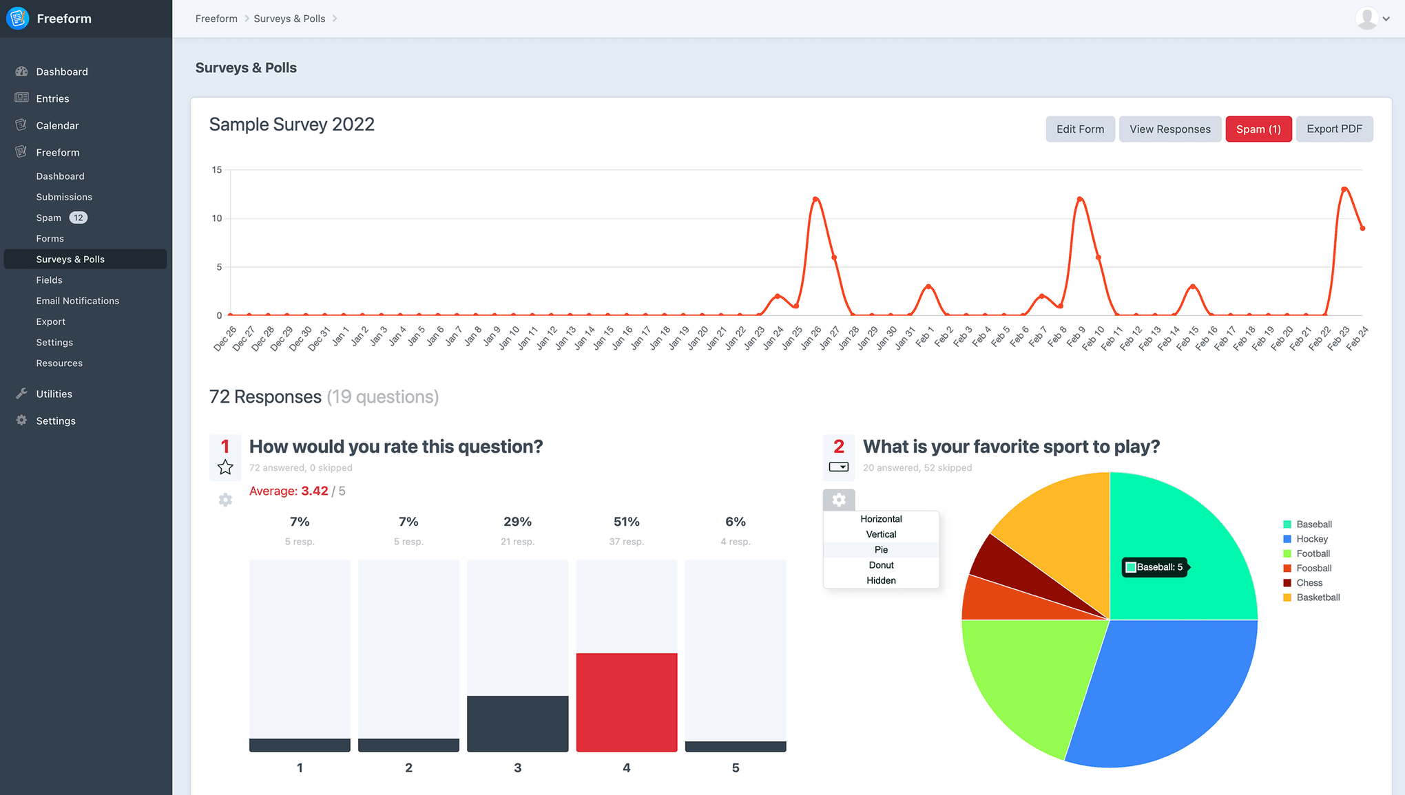Click the Export PDF button

click(x=1334, y=129)
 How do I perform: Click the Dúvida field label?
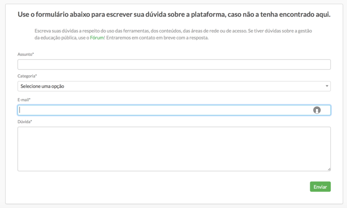tap(24, 121)
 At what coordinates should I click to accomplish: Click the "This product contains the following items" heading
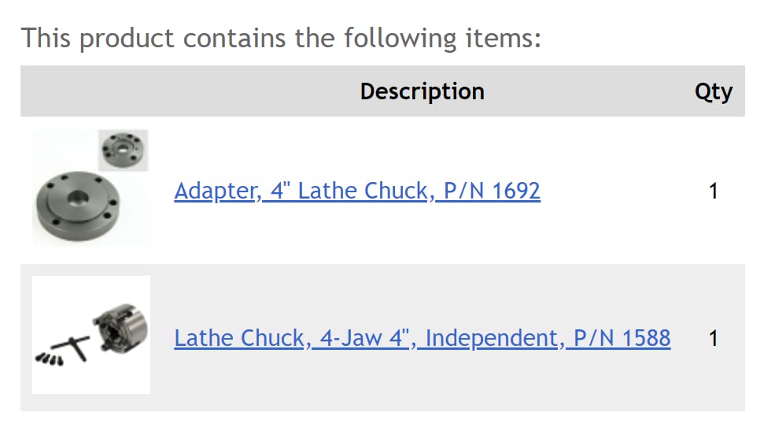pyautogui.click(x=281, y=38)
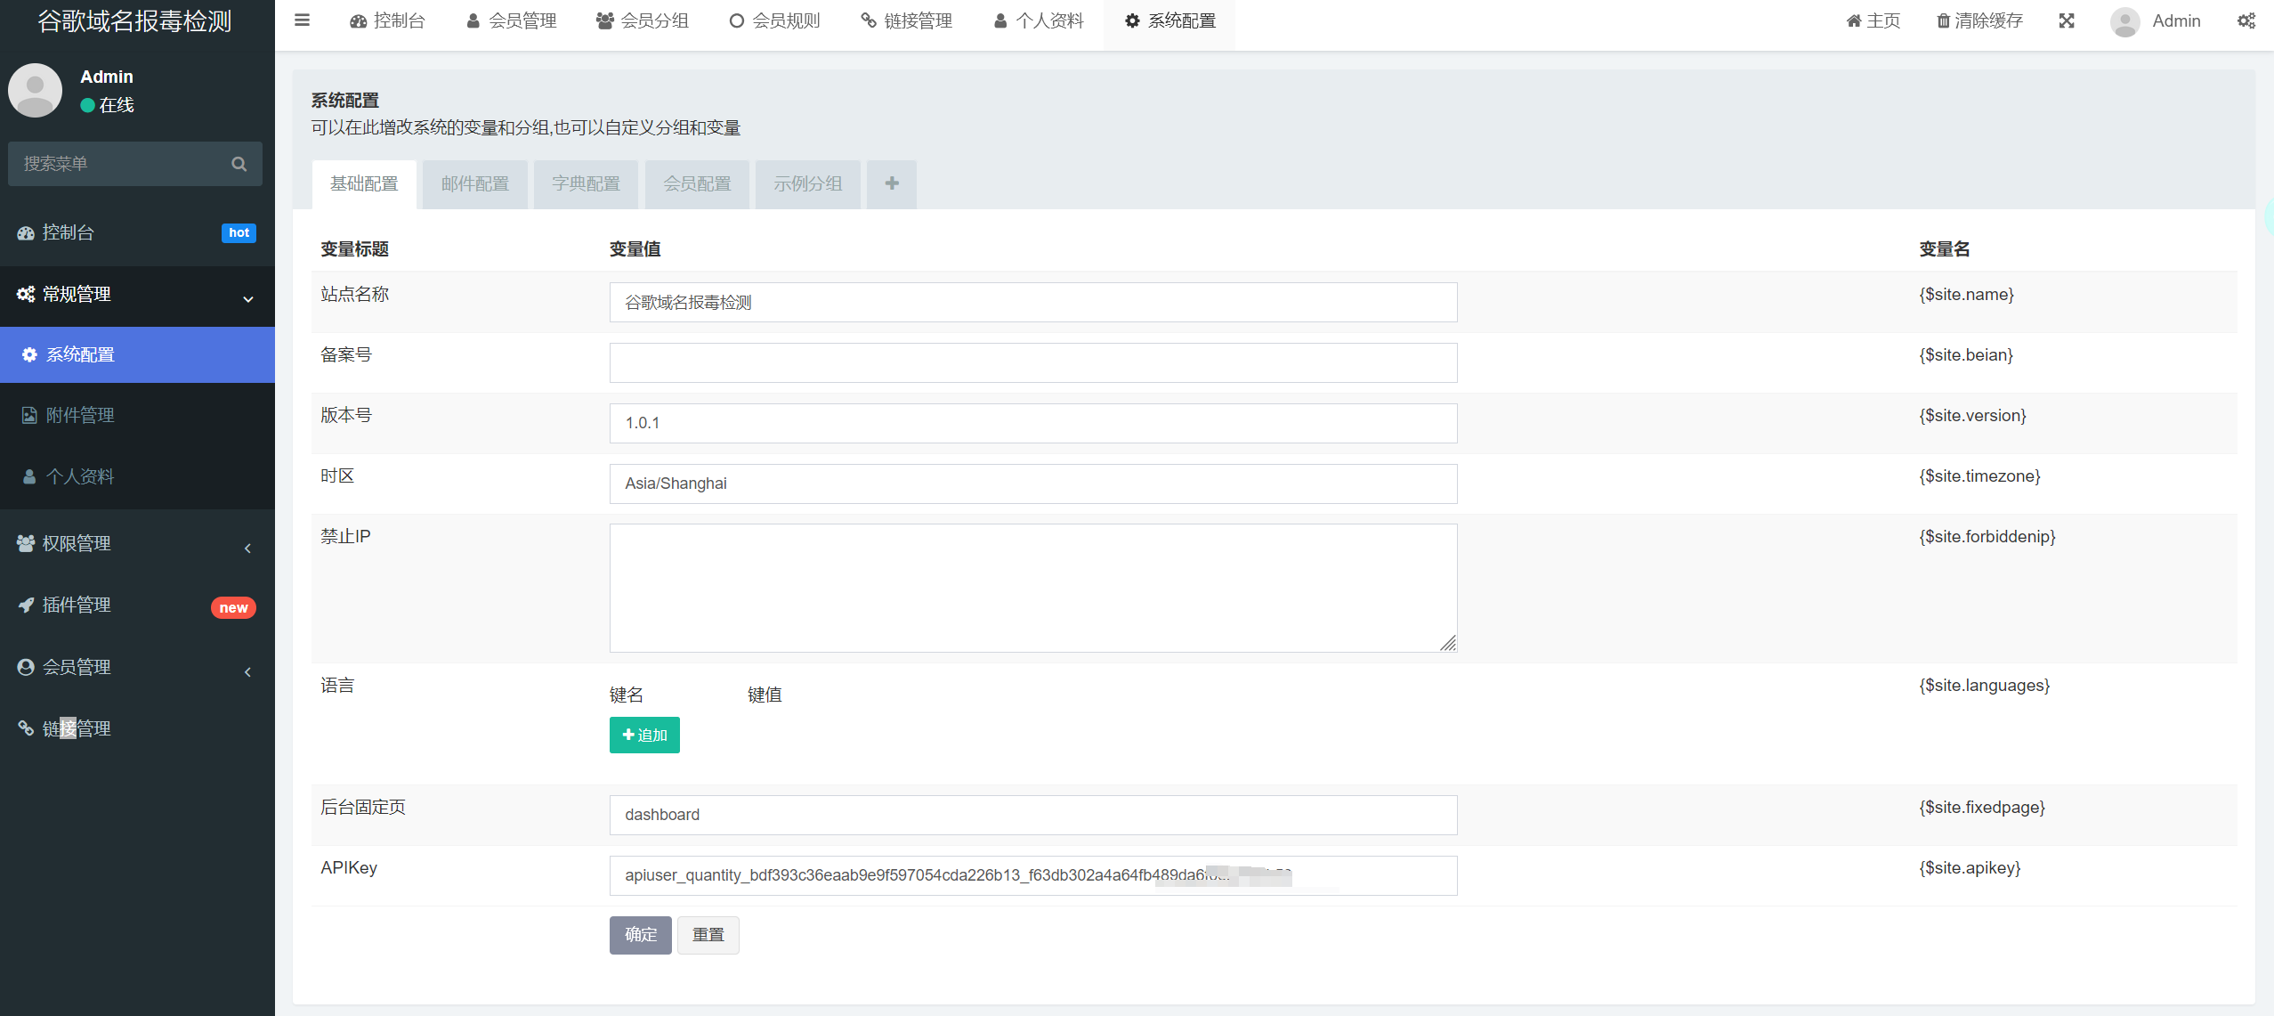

COMPITO RICHIESTO: Riscrivi tutte le righe dei record qui sopra come tabella Markdown con le colonne «Riga», per il numero progressivo, e «Testo», per il contenuto. Salta le righe vuote e lascia fuori le immagini.

RISPOSTA SCRITTA:
| Riga | Testo |
|---|---|
| 1 | Click the Export PDF button |
| 2 | click(x=1334, y=129) |
| 3 |  How do I perform: Click the Dúvida field label? |
| 4 | tap(24, 121) |
| 5 |  At what coordinates should I click to accomplish: Click the "This product contains the following items" heading |
| 6 | pyautogui.click(x=281, y=38) |